One of the densest populations of American bald eagles in the United States resides off the eastern shore of Lake Tohopekaliga in St. Cloud, and the Orlando Utilities Commission (OUC) is looking to make sure that the birds are safe.
Thousands of utility poles in the area keep the electric grid running smoothly but could prove deadly to the eagles and other birds with large wingspans that perch on them or get tangled in the powerlines.
“There are 24,000 poles in the St. Cloud service territory where a high density of bald eagles lives,” said Dustin Catrett, OUC’s Senior Environmental Compliance Specialist. “So, it’s incumbent on us to try to mitigate the probability of unfortunate events occurring.”
To protect the birds, and to prevent them from causing power outages, OUC plans to retrofit about 150 poles this year with a protective covering over the electrical points that would be dangerous to birds. The process of putting all of the retrofitted poles up takes about six months, and each installation takes between 10-30 minutes to install.
“[The retrofits] will allow eagles to land on these structures and not be electrocuted; [the eagles] will use them as a perch,” Catrett said. “So, instead of trying to discourage them away from the poles, to other poles that may not have the protection, now they can land in these high risk areas that we’ve established and be safe.”
Less than two eagles are killed due to contact with power lines a year, according to OUC. Each time an eagle is electrocuted, OUC reofits every pole in a quarter-mile radius with a protective cover.
According to Catrett, a survey conducted eight years ago found that the St. Cloud area had the third-highest population of bald eagles in the country at that time. The OUC created a protection plan that “covers all aspects of bird. It’s regulated under the Migratory Bird Treaty Act, and, specifically for the eagles, we follow the Bald and Gold Eagle Protection Act.”
The Migratory Bird Treaty Act of 1918 makes it illegal, without a waiver, to kill or capture bird species listed as “migratory.” The Bald and Gold Eagle Protection Act is a 1940 federal statute that protects the titular species of eagle.

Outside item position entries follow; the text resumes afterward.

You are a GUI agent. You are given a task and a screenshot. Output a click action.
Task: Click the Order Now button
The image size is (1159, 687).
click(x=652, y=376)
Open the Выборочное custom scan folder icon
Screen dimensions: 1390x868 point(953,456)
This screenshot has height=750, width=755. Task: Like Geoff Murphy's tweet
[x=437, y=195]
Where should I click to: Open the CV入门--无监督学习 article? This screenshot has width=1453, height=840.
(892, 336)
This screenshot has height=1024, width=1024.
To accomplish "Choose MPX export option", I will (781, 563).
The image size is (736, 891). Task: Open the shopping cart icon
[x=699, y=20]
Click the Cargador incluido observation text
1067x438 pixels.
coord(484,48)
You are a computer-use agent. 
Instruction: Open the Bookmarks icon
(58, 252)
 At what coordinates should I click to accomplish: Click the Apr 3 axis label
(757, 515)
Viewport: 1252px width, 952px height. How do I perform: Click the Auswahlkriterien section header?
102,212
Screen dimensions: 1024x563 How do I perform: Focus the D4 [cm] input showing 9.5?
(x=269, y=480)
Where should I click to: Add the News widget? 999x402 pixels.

Once abundant in North America, the bald eagle’s numbers began to decline in the mid-1900s, and in 1978, they were added to the Endangered Species Act. By 2007, the wild population stabilized, and the national bird was taken off the endangered species list. Now, according to the International Union of Conservation of Nature, the American Bald Eagle is of “least concern.”
Greg Forcey is an ornithologist and a principal scientist with Normandeau Environmental Consultants. He worked with Catrett to develop OUC’s Avian Protection Plan and provided insight on why the eagles might be attracted to the utility poles. “Compared with a tree, a pole gives them better views for hunting,” Forcey said. “It’s just a very convenient place to perch.”
The OUC Avian Protection Plan includes a guide for identifying different bird species, how to handle injured or dead birds, and managing or improving nests. OUC provides nesting sites by installing large, dish-shaped platforms on their power line structures. Other birds, besides the bald eagle, could be helped, such as the red-tailed hawk or the osprey, which, according to Catrett, can build nests made of dirt and branches that can weigh as much as 100 pounds.
With the implementation of their protection plan and their retrofitted poles, the OUC is hoping that they can play a part in preserving St. Cloud’s bald eagle population for years to come.
“As long as there are overhead power lines, there will be birds landing on them,” Catrett said. “So, we have to take precautions to safeguard them as well as ensure the reliability of power to our customers.”